Top Republican signals early resistance to any global tax deal
Rep. Kevin Brady (R-Texas) on Wednesday said he thinks it will be challenging for Congress to sign off on an international tax deal, as the Biden administration seeks to make progress on such an agreement this week.
“I think this is frankly years from being done, and I’m confident that Congress will reject any tax agreement that advantages foreign companies and workers over U.S. companies, or surrenders a key part of America’s tax base that we’ll need frankly to pay for our government services going forward,” Brady, the top Republican on the House Ways and Means Committee, said on a call with reporters.
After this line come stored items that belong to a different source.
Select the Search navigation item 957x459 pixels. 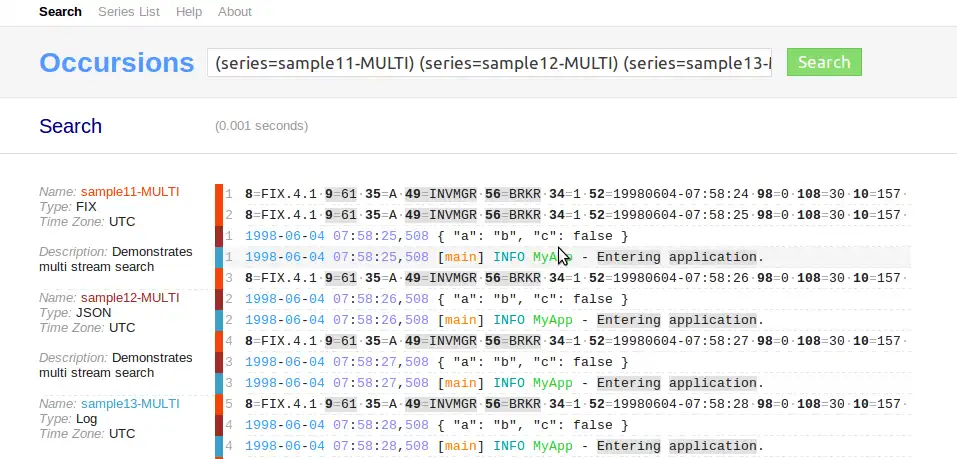tap(60, 12)
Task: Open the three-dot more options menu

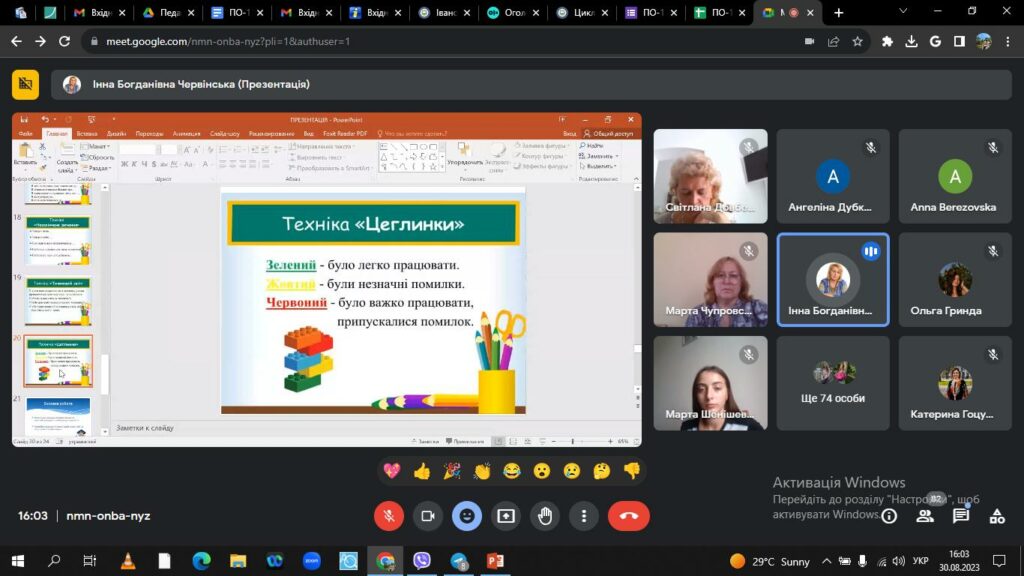Action: click(x=584, y=516)
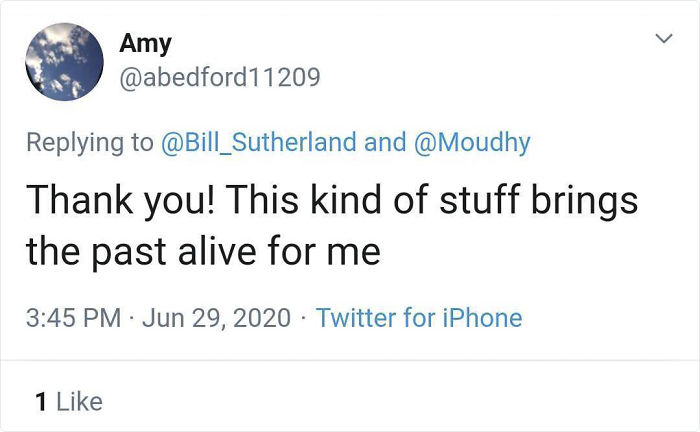Click the divider line above 1 Like
Screen dimensions: 700x432
tap(350, 360)
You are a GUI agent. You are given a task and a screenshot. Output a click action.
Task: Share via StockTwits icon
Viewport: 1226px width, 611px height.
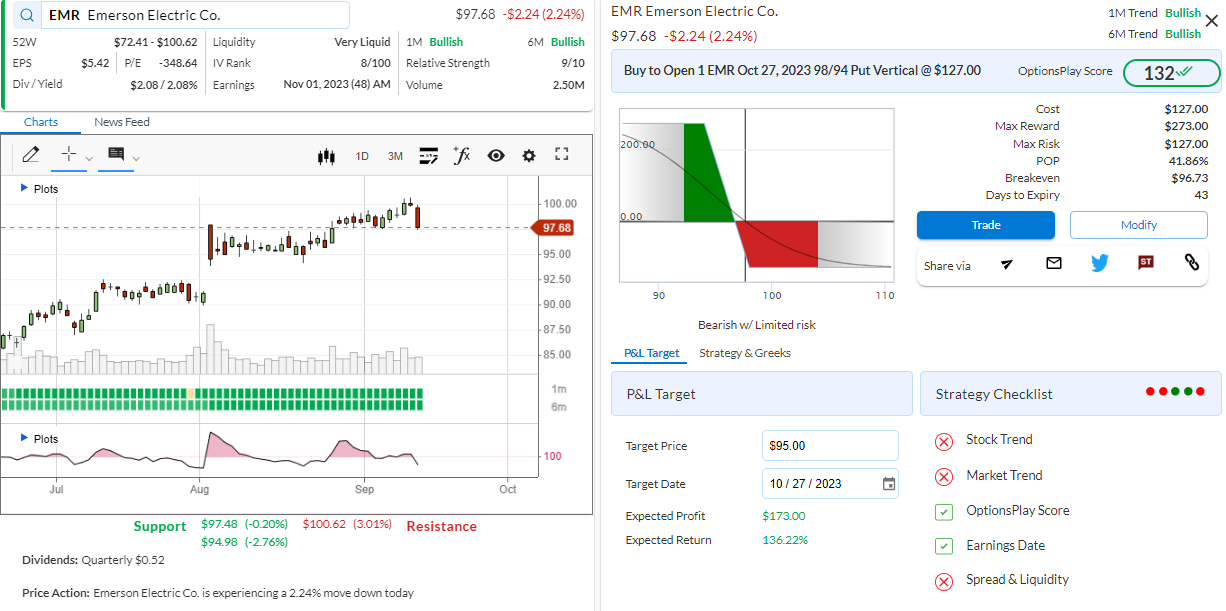[1146, 262]
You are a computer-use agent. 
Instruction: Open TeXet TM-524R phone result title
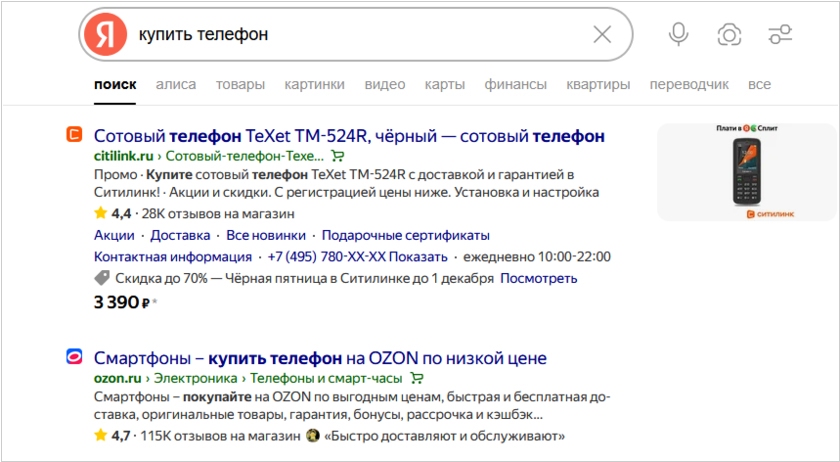(349, 136)
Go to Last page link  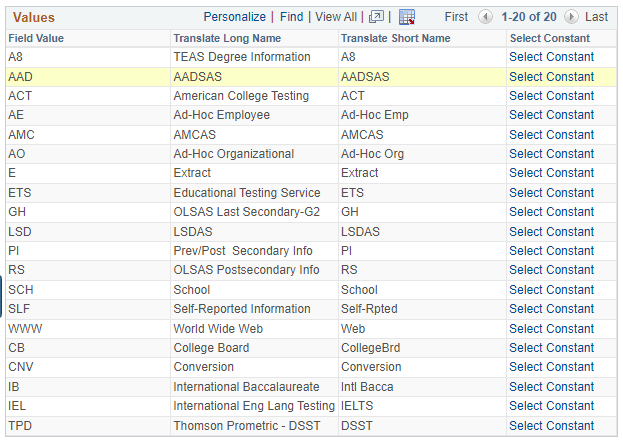[x=596, y=17]
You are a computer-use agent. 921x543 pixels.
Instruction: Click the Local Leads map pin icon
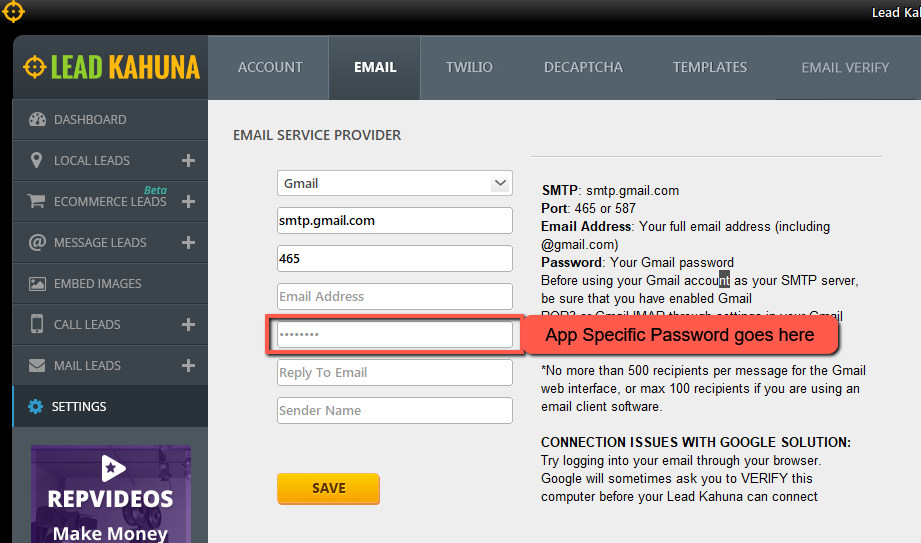(x=38, y=161)
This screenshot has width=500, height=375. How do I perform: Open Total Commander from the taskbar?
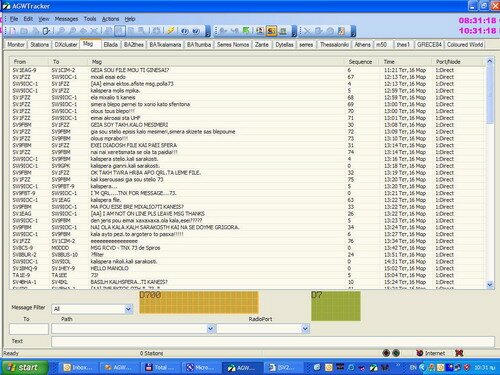(160, 367)
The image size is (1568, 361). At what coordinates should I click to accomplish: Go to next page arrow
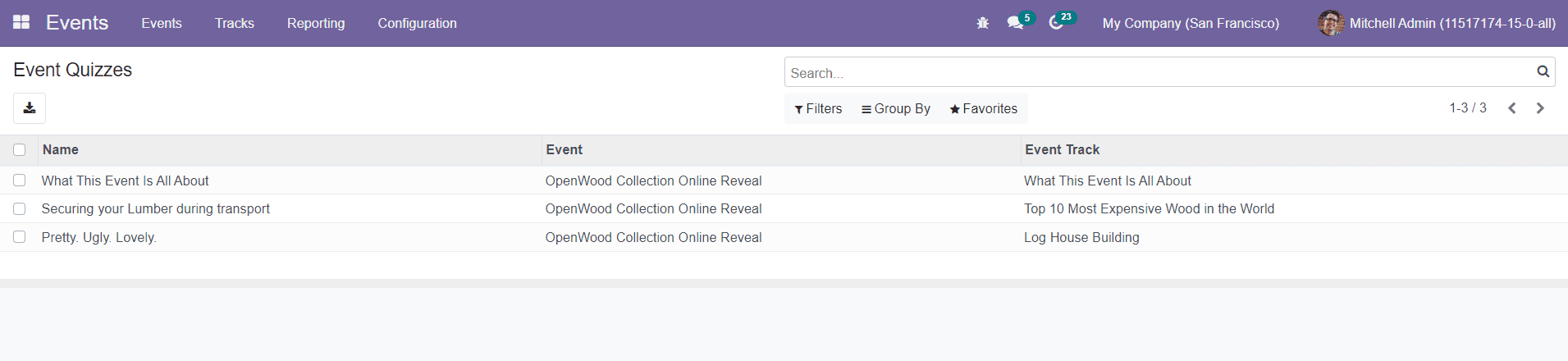[1540, 108]
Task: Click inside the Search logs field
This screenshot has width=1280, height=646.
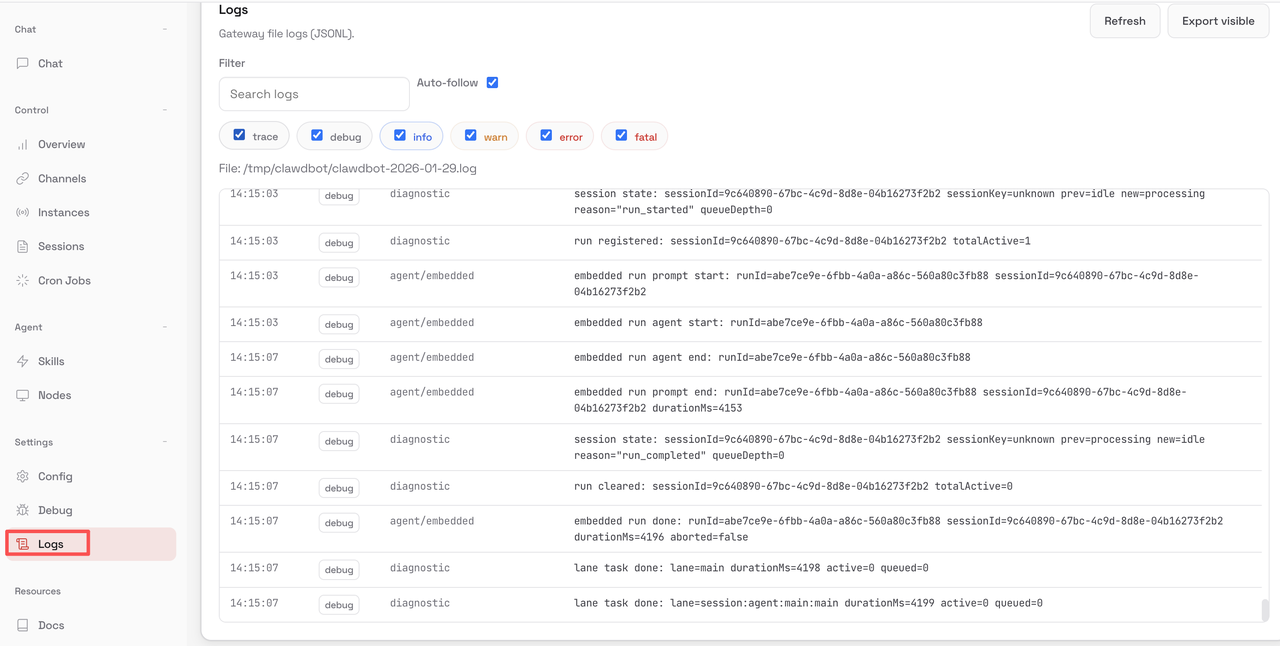Action: pos(313,93)
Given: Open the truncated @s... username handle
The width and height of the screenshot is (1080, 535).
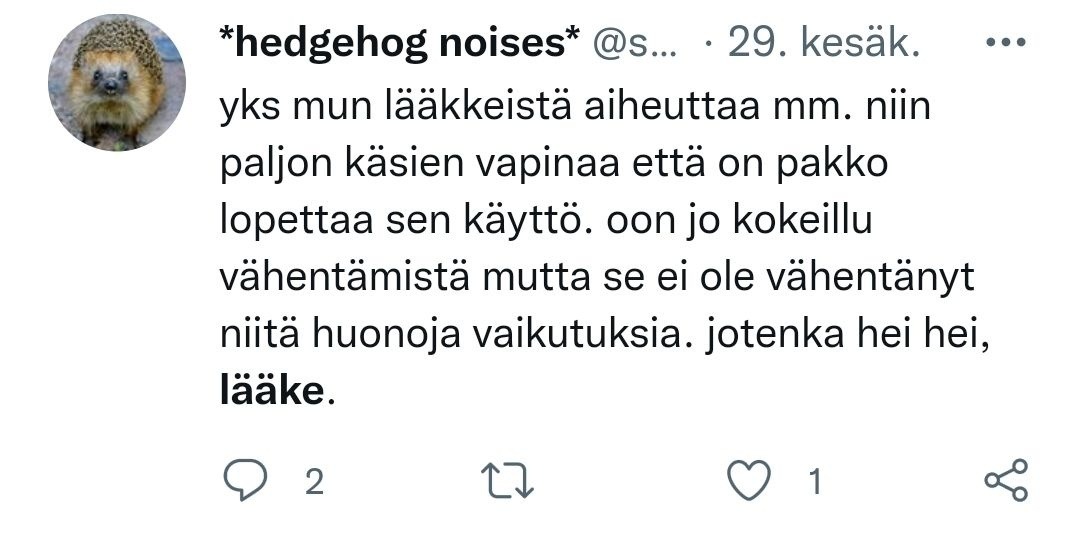Looking at the screenshot, I should click(635, 44).
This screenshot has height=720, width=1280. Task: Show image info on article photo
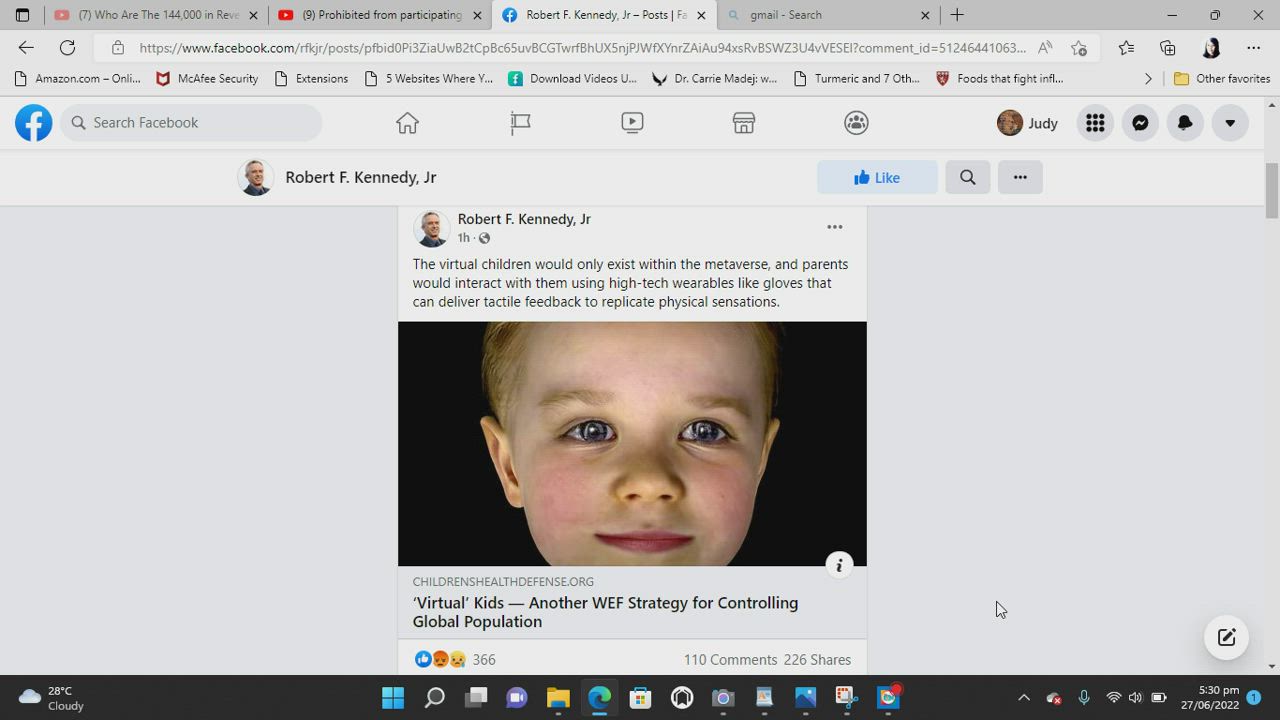pos(839,565)
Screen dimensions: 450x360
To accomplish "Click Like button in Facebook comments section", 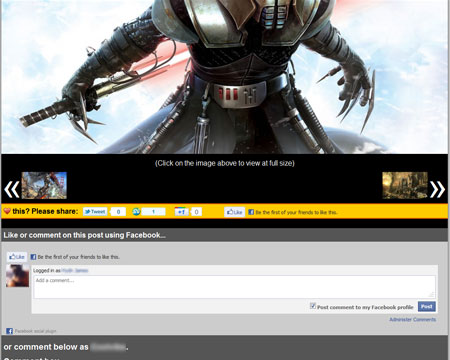I will tap(17, 257).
Brady’s comments come as Treasury Secretary Janet Yellen is set to attend the Group of 20 (G-20) finance ministers meeting later this week in Venice, Italy. International tax negotiations are expected to be a key topic of conversation at the meeting.
The G-20 and the Organization for Economic Cooperation and Development (OECD) have been working to reach an agreement in two areas. The first pertains to rules about the location of where companies’ profits are taxed, and the second pertains to a global minimum tax. Last week, 130 countries participating in the discussions endorsed a framework that called for a global minimum tax for corporations of at least 15 percent, and the countries are aiming to finalize a detailed implementation plan in October.
Congress would play a role in U.S. implementation of an agreement. Both chambers would need to vote to update U.S. tax laws, and the Senate would also likely need to vote to update tax treaties.
The Biden administration has made an agreement on a global minimum tax a key priority, arguing that a deal would help to prevent companies from avoiding taxes by shifting profits to low-tax countries.
President Biden last week said Congress should build upon an international agreement by enacting his proposals to increase U.S. corporate taxes. The president has proposed raising the U.S. corporate tax rate to 28 percent.
Brady argued that the administration’s push for an international agreement is an “admission that the Biden tax rates will make America dramatically less competitive.” He also expressed concerns that some jurisdictions may still want to levy digital services taxes that impact U.S. tech companies even after an international tax deal is reached.
“I think there are too many competing interests here for them to finalize a deal that would be agreeable to Congress,” Brady said.